States that require a bill of sale to accompany the transfer of vehicle ownership include Alabama, Arkansas, Colorado, Connecticut, Hawaii, Idaho, Maine, Nebraska, New York, Ohio, Rhode Island, South Dakota, Vermont, Washington, Wyoming, and West Virginia. Because a bill of sale is a requirement in these states, each will have its own template that can be copied or downloaded from the Department of Motor Vehicles website. Use that version rather than creating your own as a home-made bill of sale might not include all of the necessary information (or the format may not be accepted) and may be rejected.
If giving or receiving a vehicle as a gift a bill of sale is particularly helpful – and still necessary. Departments of motor vehicles may use the form to calculate and collect sales tax. Such a bill of sale should include the fair market value of the vehicle.
Warranties and Loans
When an item is sold to another person the bill of sale reflects any warranty for longevity or performance, such as a vehicle that may be returned to the original owner if it doesn’t function as advertised for a specific period of time. If there are no implied or stated warranties the bill of sale should clearly state “as is.”

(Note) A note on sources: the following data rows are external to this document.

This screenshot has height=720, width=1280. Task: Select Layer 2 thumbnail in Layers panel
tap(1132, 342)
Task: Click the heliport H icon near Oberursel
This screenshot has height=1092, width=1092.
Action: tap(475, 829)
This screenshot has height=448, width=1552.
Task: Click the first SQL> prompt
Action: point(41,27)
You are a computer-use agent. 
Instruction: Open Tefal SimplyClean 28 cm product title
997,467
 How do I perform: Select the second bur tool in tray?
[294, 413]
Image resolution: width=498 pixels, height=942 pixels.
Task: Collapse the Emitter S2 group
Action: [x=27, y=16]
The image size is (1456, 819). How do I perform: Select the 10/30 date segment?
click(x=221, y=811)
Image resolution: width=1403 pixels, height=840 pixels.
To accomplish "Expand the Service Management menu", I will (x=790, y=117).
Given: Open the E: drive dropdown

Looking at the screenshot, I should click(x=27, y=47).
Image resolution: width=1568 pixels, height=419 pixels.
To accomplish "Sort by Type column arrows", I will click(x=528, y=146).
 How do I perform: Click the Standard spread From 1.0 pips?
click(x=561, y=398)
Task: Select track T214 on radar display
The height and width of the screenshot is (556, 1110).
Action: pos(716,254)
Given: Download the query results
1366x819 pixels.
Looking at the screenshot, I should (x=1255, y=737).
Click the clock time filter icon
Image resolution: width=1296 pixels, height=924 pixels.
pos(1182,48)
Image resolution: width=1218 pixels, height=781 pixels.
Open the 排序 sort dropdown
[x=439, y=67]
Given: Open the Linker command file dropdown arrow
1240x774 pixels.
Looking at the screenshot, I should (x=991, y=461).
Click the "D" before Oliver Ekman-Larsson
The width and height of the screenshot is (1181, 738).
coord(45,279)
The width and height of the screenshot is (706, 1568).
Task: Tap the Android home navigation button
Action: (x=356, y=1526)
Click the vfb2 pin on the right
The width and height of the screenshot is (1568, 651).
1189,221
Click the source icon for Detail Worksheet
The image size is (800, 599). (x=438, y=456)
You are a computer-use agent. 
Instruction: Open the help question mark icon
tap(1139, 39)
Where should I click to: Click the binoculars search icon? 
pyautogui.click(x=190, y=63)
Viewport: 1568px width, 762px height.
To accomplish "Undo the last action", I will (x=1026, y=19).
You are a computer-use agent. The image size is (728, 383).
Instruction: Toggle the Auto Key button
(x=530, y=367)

A bill of sale for an item that is being exchanged for money or in-kind services is a legal contract. If the buyer doesn’t have the full sale price at the time that he takes possession of the item the bill of sale may reflect a payment schedule or other arrangement for services in lieu of payment.
Other Times Car Bill of Sale May Be Helpful
A bill of sale may provide “back up” data to apply for a replacement title for auto if the actual title is lost. A bill of sale for another valuable item such as a television, wristwatch, or computer may be helpful if making an insurance claim for items lost in a fire or stolen in a burglary. Also if you are moving and items are lost during the transition, a bill of sale may be helpful to prove the value of things that need to be replaced.
Keep important documents like vehicle titles and bills of sale in a fireproof box in a safe place. Other documents that should be kept safely include birth certificates, vaccination records, passports, immigration documents, and other contracts.